I doubt that the bees and ants are related, but I need to kill both of them. And the bores that are in my Ponderosa pine logs.

Kevin Davis
Ruff Cutts


----------



## aggiewoodbutchr (Apr 3, 2008)

Fire!!!


----------



## Duane Broussard (Apr 4, 2008)

Yes.... I keep hearing that Boric acid is the key against most insects.

Aggiewoodbutchr.... Understandably, fire will get rid of ANYTHING. However, I can't set my steps on fire.

They calm down at late evening... I suppose that would be the time to shoot the bores with acid... or brake cleaner...etc...


----------



## czeigler (Apr 4, 2008)

Duane Broussard said:


> Yes.... I keep hearing that Boric acid is the key against most insects.
> 
> Aggiewoodbutchr.... Understandably, fire will get rid of ANYTHING. However, I can't set my steps on fire.
> 
> They calm down at late evening... I suppose that would be the time to shoot the bores with acid... or brake cleaner...etc...



We used to fill the holes with silicone at night! :hmm3grin2orange:


----------



## Metals406 (Apr 4, 2008)




----------



## Metals406 (Apr 4, 2008)

In all seriousness, I've heard if you take a 4x4 post and drill a bunch of 3/16" holes in it, and plant it in the yard... The bees will use that to nest.

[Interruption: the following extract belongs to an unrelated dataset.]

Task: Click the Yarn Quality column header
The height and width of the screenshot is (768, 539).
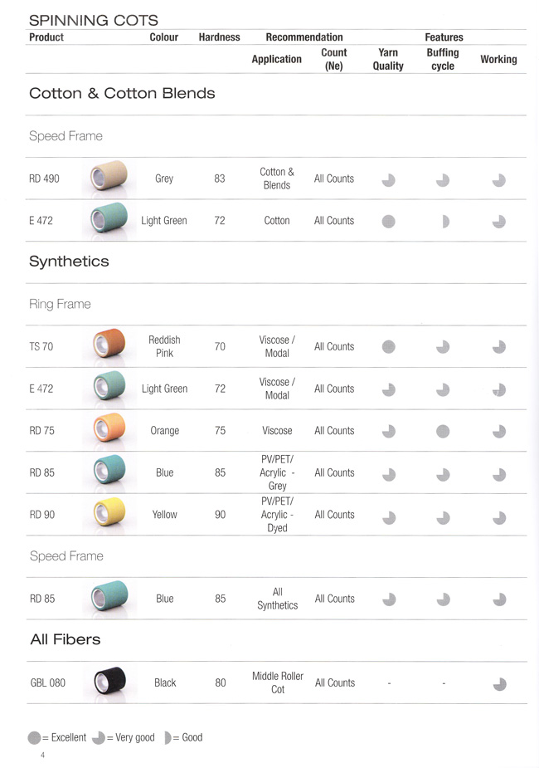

Something like 5' out of the ground I think.

Farmers use them to pollinate in Central Washington.


----------



## dumbhunter (Apr 4, 2008)

lol at metals, got me a civie model of the m-4, mine just dont have the bee selector position on it, just deer. 

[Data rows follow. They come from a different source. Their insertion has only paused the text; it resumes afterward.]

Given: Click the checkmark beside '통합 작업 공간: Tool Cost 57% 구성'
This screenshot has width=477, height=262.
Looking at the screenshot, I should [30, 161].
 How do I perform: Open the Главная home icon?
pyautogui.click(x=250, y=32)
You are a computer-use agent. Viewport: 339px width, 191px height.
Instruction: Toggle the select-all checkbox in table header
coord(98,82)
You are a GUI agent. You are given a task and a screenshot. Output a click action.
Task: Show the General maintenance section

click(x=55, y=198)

i would love to know the aswer to this question also as i hae em bad around here also. last year i would wait till around dark and whatch them go in the holes, then use touch-n-foam. this way i know i got them while thaey are home. and the next dayor so i would see more buzzing around wondering what happened to the hole. thats when i hit them with cheap hairspray. it glues the wings so they cant fly 'squish' but it seems they keep coming by the droves. we had them fighting the humming birds over the flowers on our tulip tree. they then would hit the humming bird feeders.

for ants i use a product called 'amdro'. has worked well for me. just find the colony and sprinkle a little , next day- colony dead!


----------



## Duane Broussard (Apr 4, 2008)

Well.... these bores are about 1/4". I suppose I'm going to have to take my steps loose from the house, turn them upside down, and dose the holes with a mixture of boric acid, brake cleaner, hair spray, and insect spray. Oh.... and then light it on fire.
These steps are about 10 feet long and each step is 3 inches thick. 4 boards, stepped to 36" high. Big set of steps... and apparently this is where they decided to make thier home.


----------



## neverrude (Apr 4, 2008)

I give the grand kids badminton rackets and pay them .25 for each one they get and
remind them to be careful and not wack each other. They have a ball, I must have paid out over $10. last summer


----------



## pdqdl (Apr 4, 2008)

*I got just what you want...*

The carpenter bees are actually pretty easy to eliminate. They don't make hives, as do many bees, they LIVE and breed in the holes you are seeing. They prefer unpainted wood with low moisture content, and they usually bore into the wood from the bottom (dry) side to prevent getting wet when it rains.

Easy to treat: 

1. Paint the wood, especially the bottom sides of the joists. Easy on garage rafters, totally sucks on ground level front porches.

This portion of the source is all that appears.